A 40mm x 60mm x 3.5m long wooden block having a specific gravity of 0.60 is made to float in water. If a stone (s.g.=3.25) should be attached at the bottom to make the block to float 300mm exposed to atmosphere. Calculate the amount of stone in kg.

1 answer

First, we need to find the volume of the wooden block.

Volume (V) = Length × Width × Height
V = 0.06m × 0.04m × 3.5m = 0.0084 m³.

Next, we'll find the mass of the wooden block using its specific gravity (sg). We know that a specific gravity of 1.0 means that an object is neutrally buoyant in water, and the weight of the water displaced by the object is equal to the weight of the object itself. So, we can find the mass of the wooden block using its specific gravity:

Mass (m_wood) = V × sg × ρ_water
m_wood = 0.0084 m³ × 0.60 × 1000 kg/m³ = 5.04 kg,

where ρ_water is the density of water and is equal to 1000 kg/m³.

Now, we need to find the volume of the wooden block that is submerged in water when the block is floating with 300mm exposed to the atmosphere.
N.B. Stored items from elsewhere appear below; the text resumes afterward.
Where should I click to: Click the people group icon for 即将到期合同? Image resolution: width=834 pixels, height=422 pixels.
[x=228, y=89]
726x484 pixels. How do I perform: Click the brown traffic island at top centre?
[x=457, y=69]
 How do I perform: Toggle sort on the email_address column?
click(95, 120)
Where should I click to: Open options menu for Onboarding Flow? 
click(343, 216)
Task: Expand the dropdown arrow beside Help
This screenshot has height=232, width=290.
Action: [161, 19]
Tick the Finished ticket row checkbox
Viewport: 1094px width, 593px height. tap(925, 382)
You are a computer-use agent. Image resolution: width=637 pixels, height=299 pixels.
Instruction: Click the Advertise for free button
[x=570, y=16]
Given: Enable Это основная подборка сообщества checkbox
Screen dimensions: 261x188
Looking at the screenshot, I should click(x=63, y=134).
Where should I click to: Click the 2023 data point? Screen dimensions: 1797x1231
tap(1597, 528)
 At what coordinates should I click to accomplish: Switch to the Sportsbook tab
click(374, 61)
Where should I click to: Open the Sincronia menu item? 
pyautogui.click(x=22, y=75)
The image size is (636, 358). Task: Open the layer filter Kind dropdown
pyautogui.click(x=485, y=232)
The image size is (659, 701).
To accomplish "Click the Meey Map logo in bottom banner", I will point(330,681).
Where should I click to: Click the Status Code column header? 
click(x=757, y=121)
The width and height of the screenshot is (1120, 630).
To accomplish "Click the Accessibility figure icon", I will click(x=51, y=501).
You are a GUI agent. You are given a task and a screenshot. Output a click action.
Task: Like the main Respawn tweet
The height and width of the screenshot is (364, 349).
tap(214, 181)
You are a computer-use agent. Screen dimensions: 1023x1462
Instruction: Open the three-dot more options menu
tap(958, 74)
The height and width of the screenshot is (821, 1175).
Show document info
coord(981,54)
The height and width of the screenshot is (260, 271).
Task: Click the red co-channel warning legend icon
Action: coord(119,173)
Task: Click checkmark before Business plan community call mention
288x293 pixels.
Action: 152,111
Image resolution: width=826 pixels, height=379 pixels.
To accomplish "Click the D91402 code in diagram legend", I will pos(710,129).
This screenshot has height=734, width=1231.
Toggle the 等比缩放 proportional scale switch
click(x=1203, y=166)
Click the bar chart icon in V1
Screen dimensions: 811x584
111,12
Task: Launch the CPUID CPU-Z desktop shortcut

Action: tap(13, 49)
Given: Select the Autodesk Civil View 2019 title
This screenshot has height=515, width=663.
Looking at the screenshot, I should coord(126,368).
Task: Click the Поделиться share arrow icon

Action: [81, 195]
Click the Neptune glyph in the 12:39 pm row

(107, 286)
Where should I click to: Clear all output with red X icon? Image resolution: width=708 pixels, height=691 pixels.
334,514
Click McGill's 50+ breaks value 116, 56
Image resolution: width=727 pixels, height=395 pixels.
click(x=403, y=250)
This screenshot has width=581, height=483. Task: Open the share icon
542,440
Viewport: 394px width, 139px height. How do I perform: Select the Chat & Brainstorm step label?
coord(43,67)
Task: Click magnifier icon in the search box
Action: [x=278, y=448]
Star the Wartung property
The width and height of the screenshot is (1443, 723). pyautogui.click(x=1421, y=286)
The total length of the block is 3.5m, and the exposed length is 0.3m, so the submerged length is:

Submerged length = 3.5m - 0.3m = 3.2m.

Since the width and height of the block are the same for the submerged and total volume, we can find the volume of the submerged portion by multiplying the original volume by the ratio of the submerged length to the total length:

V_submerged = V × (3.2m / 3.5m) = 0.0084 m³ × (3.2m / 3.5m) = 0.00768 m³.

Now we'll find the weight of the water displaced by the submerged portion of the block:

Weight_water = V_submerged × ρ_water × g
Weight_water = 0.00768 m³ × 1000 kg/m³ × 9.81 m/s² = 75.24 N,

where g is the acceleration due to gravity (about 9.81 m/s²).

To find the mass of the stone, we'll first find the buoyant force acting on the stone while it's attached to the wooden block:

Buoyant force = Weight_water - Weight_wood
Buoyant force = 75.24 N - (5.04 kg × 9.81 m/s²) = 75.24 N - 49.49 N = 25.75 N.

Now we'll find the volume of the stone that is submerged, using its specific gravity:

Volume_stone = Volume_water - Volume_submerged
Volume_stone = 0.00768 m³ × (1 / 0.60 - 1) = 0.00768 m³ × (1.67 - 1) = 0.005128 m³.

Next, we'll find the mass of the submerged portion of the stone using its specific gravity:

Mass_submerged = Volume_stone × 3.25 × ρ_water
Mass_submerged = 0.005128 m³ × 3.25 × 1000 kg/m³ = 16.67 kg.

Finally, we'll find the total mass of the stone using the buoyant force:

Mass_stone = Buoyant force / g
Mass_stone = 25.75 N / 9.81 m/s² = 2.63 kg.

Therefore, the amount of stone in kilograms is 2.63 kg.